People with HIV/AIDS do not live only in the cities. Everybody knows that to get reasonable healthcare in Nigeria, you have to go to a tertiary hospital, or at least a good secondary one, more often than not located in the urban settings. With testing and treatment facilities so far away, many many rural dwellers do not get to know their HIV status until it’s too “late” and even then, they do not get the treatment they need. We must advocate for basic healthcare everywhere, so that a person living with HIV/AIDS does not needlessly suffer through never-ending infections, and another baby is not made to live with the disease because antiretroviral therapy was not available to her mother.
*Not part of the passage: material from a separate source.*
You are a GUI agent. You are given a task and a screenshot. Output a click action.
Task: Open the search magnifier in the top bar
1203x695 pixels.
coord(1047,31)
Antiretroviral therapy is a lifelong commitment. Living with HIV/AIDS can be a lonely journey. Communities that do not stigmatise but provide support can make the road a little less bumpy and increase the quality of life for affected individuals. To make this a reality, we need to engage communities more than one day in a year. We need to recruit community leaders, peer societies, and trade associations into the HIV/AIDS advocacy. Only when everyone is onboard can we hope to make any significant difference.

Deaths from AIDS have dropped by almost 70% since they peaked in 2007. Still, AIDS takes a life every minute. The WHO aspires to end AIDS by 2030. With 1.3 million new infections just last year, this does not look achievable. But even if we do not end AIDS in 2030, we owe it to ourselves as much as we owe it to people living with HIV/AIDS to make our communities safe spaces.

What affects one of us affects us all.